— begin ENTRIES SUPPLIED —
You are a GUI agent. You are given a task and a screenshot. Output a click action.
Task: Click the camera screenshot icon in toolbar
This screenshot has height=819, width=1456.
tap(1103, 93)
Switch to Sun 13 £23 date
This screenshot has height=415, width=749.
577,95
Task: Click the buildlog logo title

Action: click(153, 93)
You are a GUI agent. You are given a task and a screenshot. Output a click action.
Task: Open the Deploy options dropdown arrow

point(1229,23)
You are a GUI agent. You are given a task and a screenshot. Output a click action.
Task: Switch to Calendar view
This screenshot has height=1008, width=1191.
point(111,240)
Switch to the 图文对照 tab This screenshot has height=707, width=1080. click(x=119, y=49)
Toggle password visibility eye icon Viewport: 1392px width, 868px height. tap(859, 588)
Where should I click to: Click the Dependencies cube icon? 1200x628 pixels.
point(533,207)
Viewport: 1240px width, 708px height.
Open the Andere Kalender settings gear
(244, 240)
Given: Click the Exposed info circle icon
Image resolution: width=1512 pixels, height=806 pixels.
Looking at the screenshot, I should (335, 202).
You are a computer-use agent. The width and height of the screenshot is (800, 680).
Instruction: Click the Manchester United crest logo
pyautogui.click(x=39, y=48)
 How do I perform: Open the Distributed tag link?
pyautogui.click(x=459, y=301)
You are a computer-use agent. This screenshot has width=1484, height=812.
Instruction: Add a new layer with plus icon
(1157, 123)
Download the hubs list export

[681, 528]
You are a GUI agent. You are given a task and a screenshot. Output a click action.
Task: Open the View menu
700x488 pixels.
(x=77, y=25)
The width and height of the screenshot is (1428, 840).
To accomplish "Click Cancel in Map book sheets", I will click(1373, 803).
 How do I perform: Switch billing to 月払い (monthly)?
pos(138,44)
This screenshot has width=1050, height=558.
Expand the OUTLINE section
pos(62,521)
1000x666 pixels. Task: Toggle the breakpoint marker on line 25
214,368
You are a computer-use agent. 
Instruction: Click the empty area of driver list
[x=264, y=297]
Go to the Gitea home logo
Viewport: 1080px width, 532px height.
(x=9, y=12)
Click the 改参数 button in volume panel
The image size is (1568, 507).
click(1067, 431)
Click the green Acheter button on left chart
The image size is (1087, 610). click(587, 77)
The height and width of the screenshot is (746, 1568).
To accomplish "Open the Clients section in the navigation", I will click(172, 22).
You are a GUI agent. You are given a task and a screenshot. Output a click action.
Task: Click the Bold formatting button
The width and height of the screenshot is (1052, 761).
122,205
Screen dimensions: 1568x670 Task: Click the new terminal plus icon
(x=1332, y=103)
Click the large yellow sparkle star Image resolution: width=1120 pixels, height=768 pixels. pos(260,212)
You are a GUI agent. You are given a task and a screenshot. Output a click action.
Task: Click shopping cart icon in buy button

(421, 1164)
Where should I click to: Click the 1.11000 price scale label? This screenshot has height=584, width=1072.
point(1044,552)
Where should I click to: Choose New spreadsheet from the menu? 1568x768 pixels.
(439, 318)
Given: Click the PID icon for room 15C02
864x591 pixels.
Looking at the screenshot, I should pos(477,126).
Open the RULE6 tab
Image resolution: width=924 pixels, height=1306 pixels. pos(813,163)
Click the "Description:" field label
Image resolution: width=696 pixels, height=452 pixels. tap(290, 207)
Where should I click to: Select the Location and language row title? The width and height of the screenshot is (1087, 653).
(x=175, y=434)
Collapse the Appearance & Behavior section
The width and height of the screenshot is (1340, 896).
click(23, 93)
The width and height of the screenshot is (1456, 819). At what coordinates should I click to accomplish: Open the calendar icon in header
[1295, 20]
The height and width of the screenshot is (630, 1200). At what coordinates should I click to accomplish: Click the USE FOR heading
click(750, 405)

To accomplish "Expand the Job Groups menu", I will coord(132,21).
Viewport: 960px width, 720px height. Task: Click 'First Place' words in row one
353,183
— end ENTRIES SUPPLIED —
__WHAT THE TASK ASKS__
Repeat every one of the items above word for word.

__ANSWER BELOW__
You are a GUI agent. You are given a task and a screenshot. Output a click action.
Task: Click the camera screenshot icon in toolbar
This screenshot has height=819, width=1456.
tap(1103, 93)
Switch to Sun 13 £23 date
This screenshot has height=415, width=749.
577,95
Task: Click the buildlog logo title

Action: click(153, 93)
You are a GUI agent. You are given a task and a screenshot. Output a click action.
Task: Open the Deploy options dropdown arrow

point(1229,23)
You are a GUI agent. You are given a task and a screenshot. Output a click action.
Task: Switch to Calendar view
This screenshot has height=1008, width=1191.
point(111,240)
Switch to the 图文对照 tab This screenshot has height=707, width=1080. click(x=119, y=49)
Toggle password visibility eye icon Viewport: 1392px width, 868px height. tap(859, 588)
Where should I click to: Click the Dependencies cube icon? 1200x628 pixels.
point(533,207)
Viewport: 1240px width, 708px height.
Open the Andere Kalender settings gear
(244, 240)
Given: Click the Exposed info circle icon
Image resolution: width=1512 pixels, height=806 pixels.
Looking at the screenshot, I should (335, 202).
You are a computer-use agent. The width and height of the screenshot is (800, 680).
Instruction: Click the Manchester United crest logo
pyautogui.click(x=39, y=48)
 How do I perform: Open the Distributed tag link?
pyautogui.click(x=459, y=301)
You are a computer-use agent. This screenshot has width=1484, height=812.
Instruction: Add a new layer with plus icon
(1157, 123)
Download the hubs list export

[681, 528]
You are a GUI agent. You are given a task and a screenshot. Output a click action.
Task: Open the View menu
700x488 pixels.
(x=77, y=25)
The width and height of the screenshot is (1428, 840).
To accomplish "Click Cancel in Map book sheets", I will click(1373, 803).
 How do I perform: Switch billing to 月払い (monthly)?
pos(138,44)
This screenshot has width=1050, height=558.
Expand the OUTLINE section
pos(62,521)
1000x666 pixels. Task: Toggle the breakpoint marker on line 25
214,368
You are a computer-use agent. 
Instruction: Click the empty area of driver list
[x=264, y=297]
Go to the Gitea home logo
Viewport: 1080px width, 532px height.
(x=9, y=12)
Click the 改参数 button in volume panel
The image size is (1568, 507).
click(1067, 431)
Click the green Acheter button on left chart
The image size is (1087, 610). click(587, 77)
The height and width of the screenshot is (746, 1568).
To accomplish "Open the Clients section in the navigation", I will click(172, 22).
You are a GUI agent. You are given a task and a screenshot. Output a click action.
Task: Click the Bold formatting button
The width and height of the screenshot is (1052, 761).
122,205
Screen dimensions: 1568x670 Task: Click the new terminal plus icon
(x=1332, y=103)
Click the large yellow sparkle star Image resolution: width=1120 pixels, height=768 pixels. pos(260,212)
You are a GUI agent. You are given a task and a screenshot. Output a click action.
Task: Click shopping cart icon in buy button

(421, 1164)
Where should I click to: Click the 1.11000 price scale label? This screenshot has height=584, width=1072.
point(1044,552)
Where should I click to: Choose New spreadsheet from the menu? 1568x768 pixels.
(439, 318)
Given: Click the PID icon for room 15C02
864x591 pixels.
Looking at the screenshot, I should pos(477,126).
Open the RULE6 tab
Image resolution: width=924 pixels, height=1306 pixels. pos(813,163)
Click the "Description:" field label
Image resolution: width=696 pixels, height=452 pixels. tap(290, 207)
Where should I click to: Select the Location and language row title? The width and height of the screenshot is (1087, 653).
(x=175, y=434)
Collapse the Appearance & Behavior section
The width and height of the screenshot is (1340, 896).
click(23, 93)
The width and height of the screenshot is (1456, 819). At what coordinates should I click to accomplish: Open the calendar icon in header
[1295, 20]
The height and width of the screenshot is (630, 1200). At what coordinates should I click to accomplish: Click the USE FOR heading
click(750, 405)

To accomplish "Expand the Job Groups menu", I will coord(132,21).
Viewport: 960px width, 720px height. Task: Click 'First Place' words in row one
353,183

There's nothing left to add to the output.